Habitat geometry rather than visual acuity limits the visibility of a ground-nesting bird's clutch to terrestrial predators
Data files
Aug 21, 2023 version files 307.64 MB
Abstract
The nests of ground-nesting birds rely heavily on camouflage for their survival, and predation risk, often linked to ecological changes from human activity, is a major source of mortality. Numerous ground-nesting bird populations are in decline, so understanding the effects of camouflage on their nesting behaviour is of relevance to their conservation concern. Habitat three-dimensional (3D) geometry together with predator visual abilities, viewing distance, and viewing angle determine whether a nest is either visible, occluded or too far away to detect. While this link is intuitive, few studies have investigated how fine-scale geometry is likely to help defend nests from different predator guilds. We quantified nest visibility based on 3D occlusion, camouflage, and predator visual modelling in northern lapwing, Vanellus vanellus, on different land management regimes. Lapwings selected local backgrounds that had a higher 3D complexity at a spatial scale greater than their entire clutches compared to local control sites.
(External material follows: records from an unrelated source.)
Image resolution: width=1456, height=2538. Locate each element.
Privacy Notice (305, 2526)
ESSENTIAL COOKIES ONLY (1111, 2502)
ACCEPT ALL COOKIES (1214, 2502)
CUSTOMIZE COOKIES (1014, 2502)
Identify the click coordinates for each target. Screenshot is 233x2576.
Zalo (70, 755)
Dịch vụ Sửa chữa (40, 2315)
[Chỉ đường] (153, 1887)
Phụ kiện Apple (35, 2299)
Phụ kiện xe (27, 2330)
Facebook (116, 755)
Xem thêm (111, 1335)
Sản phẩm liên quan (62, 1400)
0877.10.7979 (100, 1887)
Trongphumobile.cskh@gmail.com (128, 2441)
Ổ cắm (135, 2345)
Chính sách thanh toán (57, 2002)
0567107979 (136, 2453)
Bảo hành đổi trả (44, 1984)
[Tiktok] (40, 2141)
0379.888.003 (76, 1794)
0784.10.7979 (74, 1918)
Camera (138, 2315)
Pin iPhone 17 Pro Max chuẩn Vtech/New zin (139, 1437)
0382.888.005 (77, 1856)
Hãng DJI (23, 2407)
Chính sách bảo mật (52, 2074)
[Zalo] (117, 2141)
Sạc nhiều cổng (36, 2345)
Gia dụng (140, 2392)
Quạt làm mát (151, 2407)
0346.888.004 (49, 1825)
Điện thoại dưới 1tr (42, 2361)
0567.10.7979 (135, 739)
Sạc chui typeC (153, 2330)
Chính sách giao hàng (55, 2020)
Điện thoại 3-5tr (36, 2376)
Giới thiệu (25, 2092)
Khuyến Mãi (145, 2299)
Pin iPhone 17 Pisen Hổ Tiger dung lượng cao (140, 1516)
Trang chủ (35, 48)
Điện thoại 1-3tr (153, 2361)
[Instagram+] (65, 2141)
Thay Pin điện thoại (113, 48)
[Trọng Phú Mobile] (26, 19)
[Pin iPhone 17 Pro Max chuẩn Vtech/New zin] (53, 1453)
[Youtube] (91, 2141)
Importantly, our findings show that habitat geometry – rather than predator visual acuity – restricts nest visibility to terrestrial predators, and that their field habitats perceived by humans as open are functionally closed with respect to a terrestrial predator searching for nests on the ground. Taken together with lapwings’ careful nest site selection, our findings highlight the importance of considering habitat geometry for understanding the evolutionary ecology and management of conservation sites for ground-nesting birds.
Methods
Data Collection Sites
All images and 3D scans were collected from two separate locations monitored by the Game and Wildlife Conservation Trust (GWCT); the Avon Valley in Hampshire [50.93105,-1.78462] and Burpham in Sussex [50.87198, -0.51812].
Predation Data
Nest predation status was determined using nest temperature loggers (iButtons) and weekly nest checks from the date of discovery to the point of failure or hatching following the methods of Hartman and Oring (Hartman & Oring, 2006). Predated eggshell fragments or disappearance of clutches/eggs prior to egg weight estimated hatch dates were encoded as predation events.
Nest and Null Photography and Scanning
From March to Mid-June of 2021 and 2022, we photographed 115 lapwing nests and 3D scanned 83. The nests were scanned with an ASUS Zenfone AR using the Matterport Scenes app from a height of 1.2m. Scans and photographs were taken from a height of 1.2 metres at a flat 90o (vertical) angle from the ground. For each nest, an additional nest-less photo and scan were taken at a distance of 1-2 metres (4 paces) from the nest, by backtracking in the direction of the approach to avoid further trampling the surrounding area. These additional photos and scans were used as a paired null for each nest.
Photographs of the nests and nulls were taken using a chart colour-calibrated Sony A6000 with a Baader venus-u 52mm UV filter and the camera’s own visible light filter. A 7% and 93% uniform (λ 200–700nm) reflectance standard was placed in situ for each photograph. As the lighting environment was highly variable due to changes in solar angle and weather, all photos were taken with a 1m2 pop-out NEEWER diffuser sheet at times greater than 2 hours from dawn and dusk to prevent patterns from shadows changing the luminance and colour measurements of the clutches and their backgrounds. Photographs were converted to standardised multispectral images using the ‘generate multispectral image’ function within the MICA toolbox v2.2.2 for ImageJ.
Dataset Generation
3D measures and colour measures for the scans and MSPEC images were generated using custom scripts for ImageJ available on our GitHub: The data frames for Z (depth) energy variation, 3D transects, colour metrics and occlusion metrics were combined with habitat and nest ID data using excel with additional filtering of damaged photographs and one non-subject species (redshank) within our R code.
Usage notes
Running the statistical analyses requires the R code and data frames for 3D and colour measures, stored in the same folder layout as provided for the zip. Simply set the working directory for the R script to the same folder.
Example 3D scans and .mspecs are also provided, requiring ImageJ and version 2.2.0 to open. All scripts for our 3D analyses are provided on our GitHub: https://github.com/GeorgeHancock471/3D_RNL_Tools.
To open our .mspecs requires the installation of a custom version of "_Load_Multispectral_Image.txt", which allows for RAW UV and human visible spectrum images with different rotations to be combined. Copy and paste the .txt file provided alongside our .mspecs into the plugins/micaToolbox/ folder of ImageJ.